Przypomina o sobie leżący około 800 km od Wrocławia superwulkan Laacher. Drzemiący pod powierzchnią jeziora wulkan zaczął uwalniać dwutlenek węgla. Zwykle wybucha co 10-12 tys. lat, tymczasem ostatnia erupcja miała miejsce niemal 13 tys. lat temu.
Tzw. superwulkan powstaje w wyniku potężnej erupcji i wypływu ogromnej ilości metrów szcześciennych magmy zalegającej pod ziemią. Jego erupcja jest kilka tysięcy razy większa od zwykłego wulkanu. Następuje bardzo rzadko, średnio raz na kilkanaście albo nawet kilkadziesiąt tysięcy lat.

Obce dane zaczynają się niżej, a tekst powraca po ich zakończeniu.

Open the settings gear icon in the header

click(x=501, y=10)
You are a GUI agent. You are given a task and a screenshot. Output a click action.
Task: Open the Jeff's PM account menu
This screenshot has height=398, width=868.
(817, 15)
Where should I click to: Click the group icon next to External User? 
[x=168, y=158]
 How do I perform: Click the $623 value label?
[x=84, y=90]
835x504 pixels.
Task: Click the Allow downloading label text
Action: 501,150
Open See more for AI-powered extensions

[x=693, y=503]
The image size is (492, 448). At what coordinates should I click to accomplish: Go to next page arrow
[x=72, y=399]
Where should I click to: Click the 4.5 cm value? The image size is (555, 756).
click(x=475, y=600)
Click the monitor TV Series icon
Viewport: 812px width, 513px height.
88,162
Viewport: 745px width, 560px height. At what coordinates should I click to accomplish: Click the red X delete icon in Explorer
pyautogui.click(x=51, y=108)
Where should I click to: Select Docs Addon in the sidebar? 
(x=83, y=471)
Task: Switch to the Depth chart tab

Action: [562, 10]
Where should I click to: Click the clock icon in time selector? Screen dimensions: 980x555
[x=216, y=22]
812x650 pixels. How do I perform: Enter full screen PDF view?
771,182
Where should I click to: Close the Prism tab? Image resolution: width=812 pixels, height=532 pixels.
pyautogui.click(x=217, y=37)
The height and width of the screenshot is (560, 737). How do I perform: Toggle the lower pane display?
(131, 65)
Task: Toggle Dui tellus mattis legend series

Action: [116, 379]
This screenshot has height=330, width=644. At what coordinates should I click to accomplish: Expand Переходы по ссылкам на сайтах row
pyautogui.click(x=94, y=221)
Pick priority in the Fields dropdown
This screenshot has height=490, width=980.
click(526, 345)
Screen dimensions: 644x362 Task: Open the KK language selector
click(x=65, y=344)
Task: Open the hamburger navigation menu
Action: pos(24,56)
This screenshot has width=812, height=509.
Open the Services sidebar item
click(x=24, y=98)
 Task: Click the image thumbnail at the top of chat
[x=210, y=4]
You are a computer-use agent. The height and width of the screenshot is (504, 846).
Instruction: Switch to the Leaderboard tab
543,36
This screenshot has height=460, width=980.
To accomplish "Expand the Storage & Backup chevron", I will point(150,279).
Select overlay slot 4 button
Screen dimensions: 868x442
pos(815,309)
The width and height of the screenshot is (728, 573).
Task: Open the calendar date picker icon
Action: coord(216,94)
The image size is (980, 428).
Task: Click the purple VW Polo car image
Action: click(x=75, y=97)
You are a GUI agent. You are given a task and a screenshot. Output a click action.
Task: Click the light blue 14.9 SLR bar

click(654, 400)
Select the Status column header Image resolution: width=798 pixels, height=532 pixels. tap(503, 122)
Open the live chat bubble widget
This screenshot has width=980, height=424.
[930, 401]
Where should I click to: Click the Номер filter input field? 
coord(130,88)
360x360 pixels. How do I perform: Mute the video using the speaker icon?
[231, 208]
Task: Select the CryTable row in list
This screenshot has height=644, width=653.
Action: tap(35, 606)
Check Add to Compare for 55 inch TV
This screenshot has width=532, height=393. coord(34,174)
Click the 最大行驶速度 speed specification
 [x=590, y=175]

W przypadku wulkanu Laacher do erupcji dochodzi co 10-12 tys. lat. Ostatnia miała miejsce około 12,9 tys. lat temu. Wówczas kilkudniowa erupcja pokryła obszar tysiąca kilometrów kwadratowych 7-metrową warstwą pyłu i pumeksu.
Wulkan jest ukryty pod jeziorem Laacher ok. 40 km na południe od Bonn na zachodzie Niemiec.
Przyniesie globalne ochłodzenie?
Eksperci uważają, że jeśli wulkan drzemiący na dnie jeziora wybuchnie, może to doprowadzić do zniszczeń na niespotykaną skalę, łącznie z czasowym globalnym ochłodzeniem.
Na razie krater uwalnia niewielkie ilości dwutlenku węgla, co można zaobserwować na powierzchni jeziora w postaci bąbelków. Wulkanolodzy uspokajają, że na razie nie zaobserwowano sygnałów rychłego wybuchu.